Park, a doctoral student in the School of Social Work at the University of Maryland, Baltimore will receive a $40,000 grant plus $20,000 in matching support from her home institution to support her dissertation research project. Park's dissertation topic examines Korean elderly in America and their everyday life experiences and subjective well-being.

As a Hartford Doctoral Fellow, Park will attend the GSA Annual Meetings and the Council of Social Work Education where special pre-conference institutes are offered. Park, along with the 10 current Hartford Doctoral Fellows, will meet at these meetings and institutes, which are designed to cultivate the next generation of geriatric social work faculty.

It is estimated that there are over 600,000 practicing social workers in the United States. While most social workers report that geriatric knowledge is needed in their professional work, less than 5% of all masters level students in social work, and approximately 7% of doctoral level students specialize in aging. The Hartford Doctoral Fellows Program is a $2.45 million dollar program to ensure that the country will have the necessary pool of trained and skilled geriatric social workers by recruiting, sustaining, and training a cadre of talented doctoral students who will become tomorrow's social work faculty.

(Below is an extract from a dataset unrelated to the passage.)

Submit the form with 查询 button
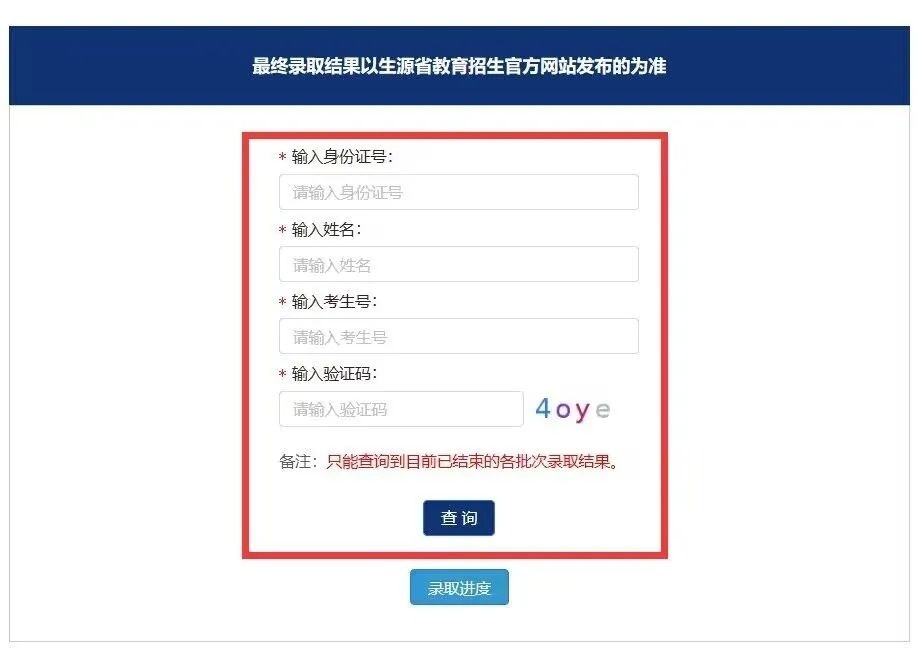Viewport: 918px width, 660px height. tap(458, 518)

The GSA administers the Hartford Doctoral Fellows program. James Lubben, Professor of Social Welfare and Urban Planning in the UCLA School of Public Policy and Social Research is Principal Investigator and National Director. Doctoral Fellows were selected by a National Program Committee comprised of Dr. Katharine Briar-Lawson, University of Albany; Dr. Denise Burnette, Columbia University; Dr. Namkee Choi, University of Texas, Austin; Dr. Ruth Dunkle, University of Michigan; Dr. Nancy Hooyman, University of Washington; Dr. Nancy Kropf, University of Georgia; Dr. Nancy Morrow-Howell, Washington University in St. Louis.

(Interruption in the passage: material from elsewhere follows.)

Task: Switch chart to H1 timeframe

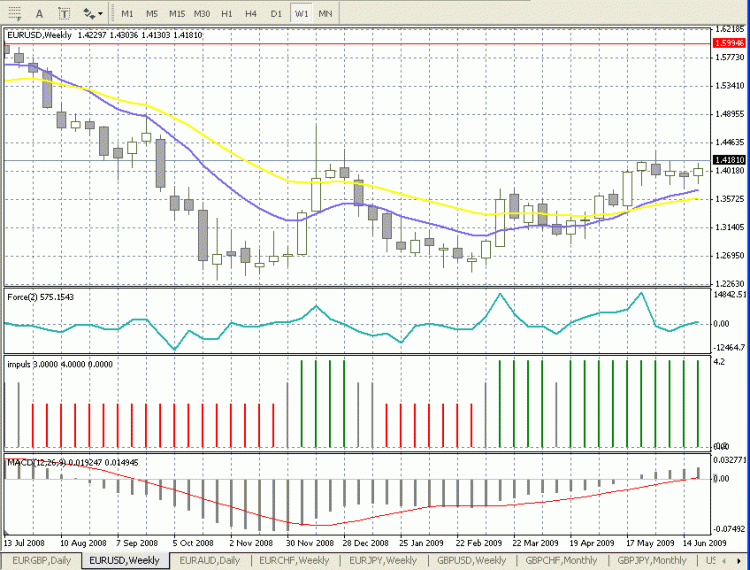Action: click(x=227, y=14)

The John A. Hartford Foundation, Inc., of New York City is a private philanthropy established in 1929 by John A. Hartford, who was a chief executive of the Great Atlantic & Pacific Tea Company. The Doctoral Fellows program is one of five programs funded under the Hartford Strengthening Geriatric Social Work Initiative, which collaborates with social work education programs to prepare needed, aging-savvy social workers and improve the care and well-being of older adults and their families.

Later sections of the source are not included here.